▸ Problem requirements
Please reproduce the lines below verbatim, from the line with "This screenshot has" up to and including the last line. Leave the pictures out of your answer.

■ ■ ■ ■

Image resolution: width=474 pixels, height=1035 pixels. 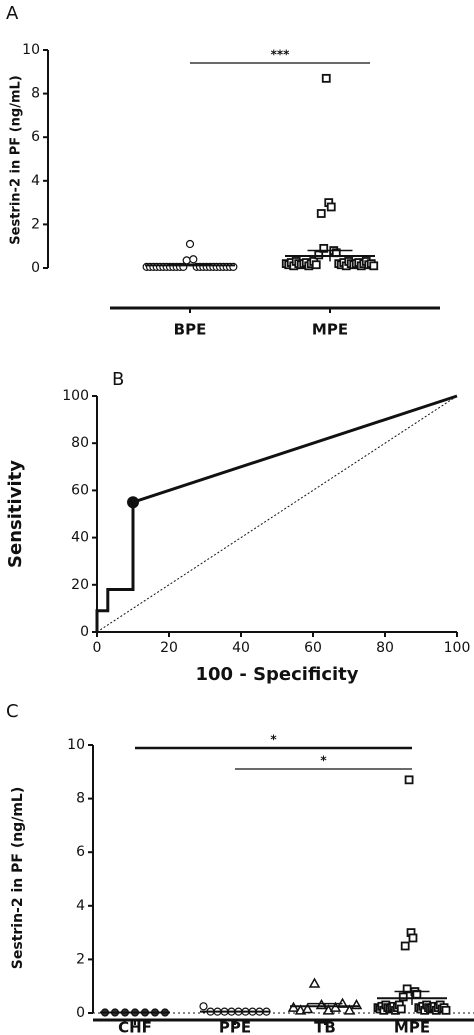 What do you see at coordinates (16, 514) in the screenshot?
I see `y-axis-label: Sensitivity` at bounding box center [16, 514].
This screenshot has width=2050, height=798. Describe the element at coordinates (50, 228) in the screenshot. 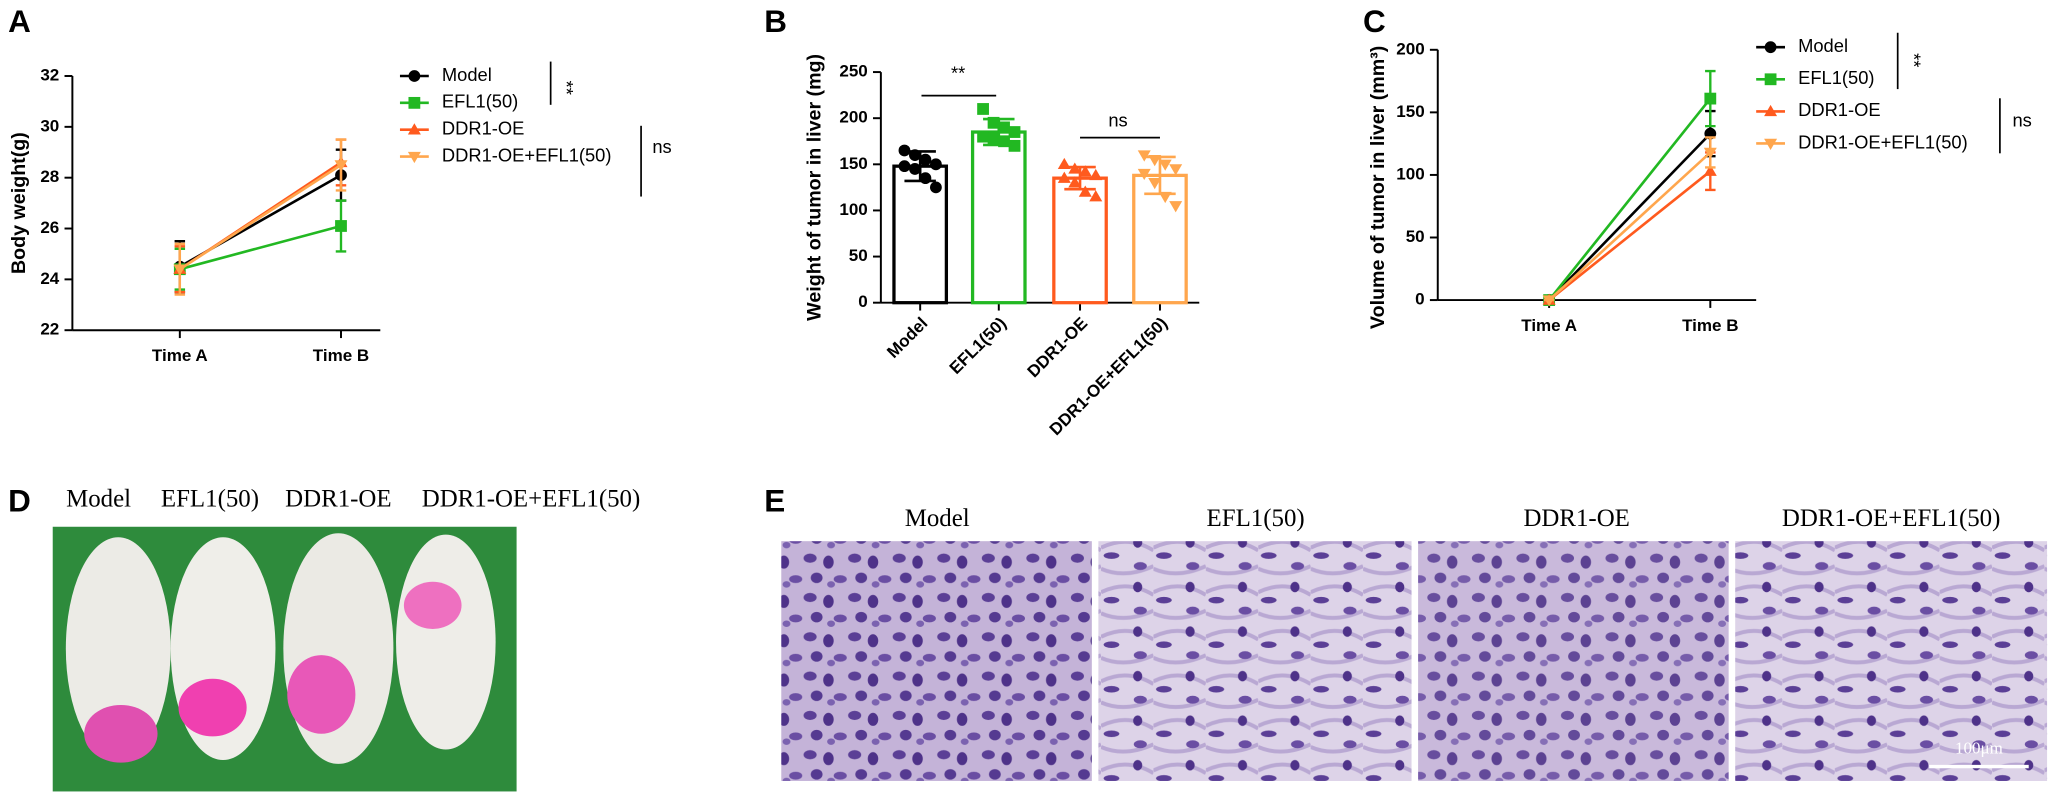

I see `y-tick-label: 26` at that location.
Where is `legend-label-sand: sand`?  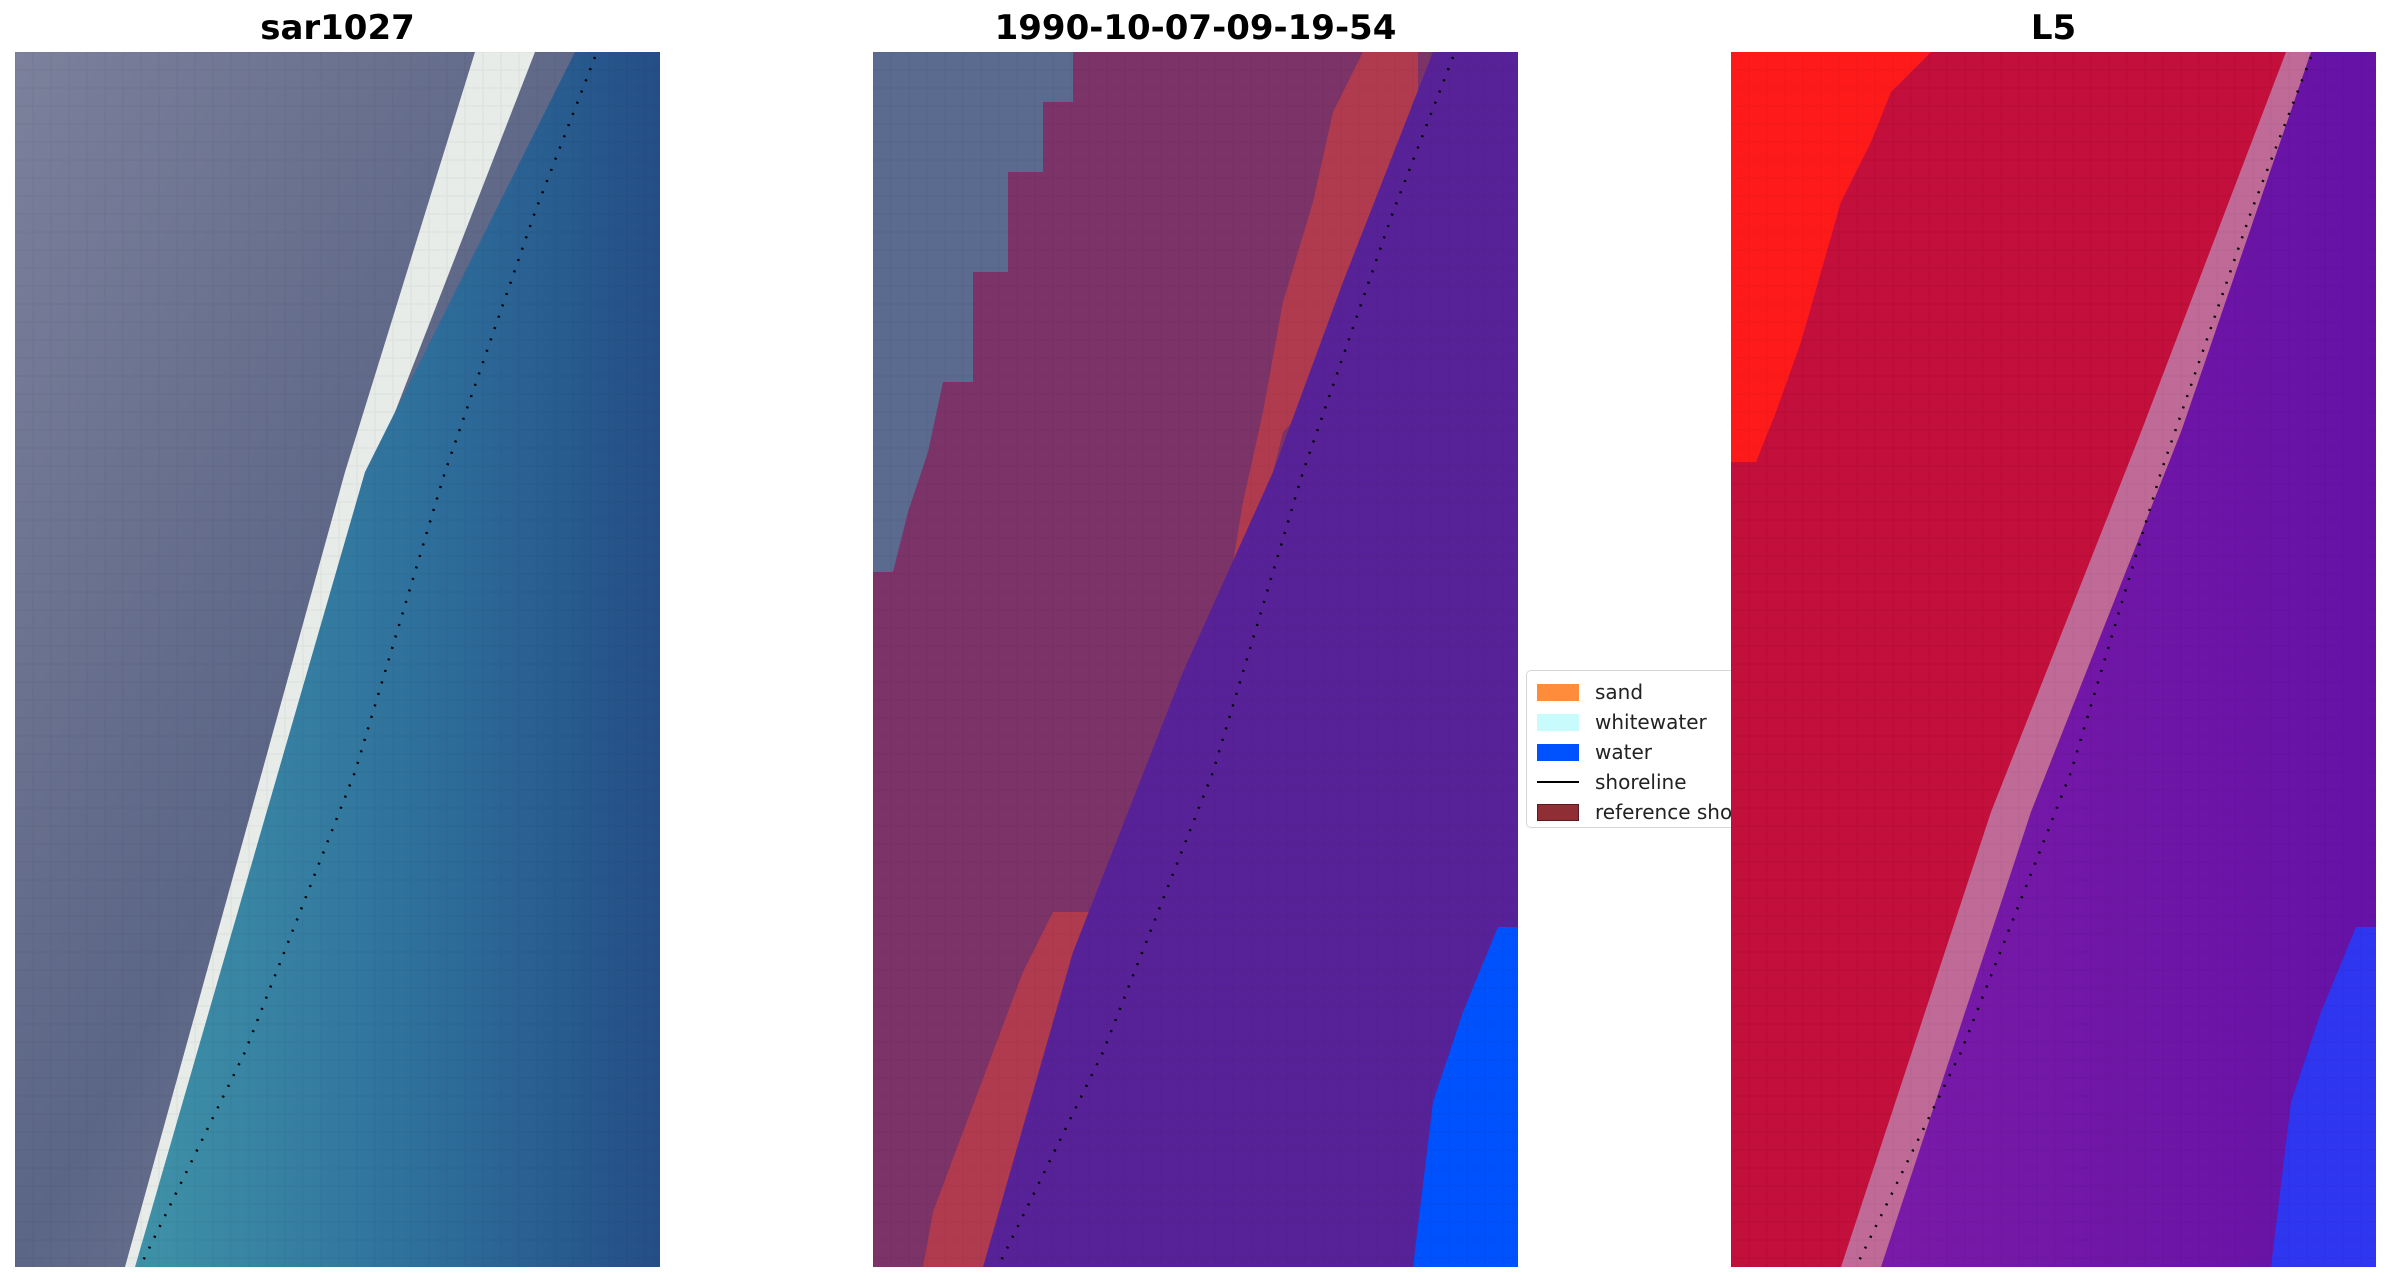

■ ■ ■ ■

▸ Solution to this task
This screenshot has width=2050, height=798. Describe the element at coordinates (50, 228) in the screenshot. 

I see `y-tick-label: 26` at that location.
Where is `legend-label-sand: sand`?  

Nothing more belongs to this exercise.